DIRECTION
Update the stretch from the line containing "Given: Toggle YES for Remove power plug row" through the end of the listing so that "Remove power plug" becomes "Disconnect power plug", leaving everything else unchanged.

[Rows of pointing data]
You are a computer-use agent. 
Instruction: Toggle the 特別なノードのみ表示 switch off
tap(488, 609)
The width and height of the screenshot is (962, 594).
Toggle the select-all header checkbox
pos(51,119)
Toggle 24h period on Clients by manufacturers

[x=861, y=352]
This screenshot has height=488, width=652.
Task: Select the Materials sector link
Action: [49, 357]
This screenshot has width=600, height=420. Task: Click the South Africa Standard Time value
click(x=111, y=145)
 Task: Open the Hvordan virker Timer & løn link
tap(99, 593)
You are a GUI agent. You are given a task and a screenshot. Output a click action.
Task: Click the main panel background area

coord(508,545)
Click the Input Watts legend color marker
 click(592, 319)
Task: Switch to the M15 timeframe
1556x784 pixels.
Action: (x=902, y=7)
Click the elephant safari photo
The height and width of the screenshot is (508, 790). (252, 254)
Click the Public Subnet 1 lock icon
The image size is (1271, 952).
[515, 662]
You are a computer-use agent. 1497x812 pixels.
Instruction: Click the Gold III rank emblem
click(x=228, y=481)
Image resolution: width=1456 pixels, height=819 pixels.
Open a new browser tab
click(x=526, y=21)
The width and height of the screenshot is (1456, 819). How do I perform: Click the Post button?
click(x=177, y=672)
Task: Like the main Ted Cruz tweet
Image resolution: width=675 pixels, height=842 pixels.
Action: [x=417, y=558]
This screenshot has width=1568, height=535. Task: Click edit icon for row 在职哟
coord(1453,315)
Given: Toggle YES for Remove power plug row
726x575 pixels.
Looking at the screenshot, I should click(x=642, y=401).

TASK RESPONSE
Given: Toggle YES for Disconnect power plug row
726x575 pixels.
Looking at the screenshot, I should click(x=642, y=401).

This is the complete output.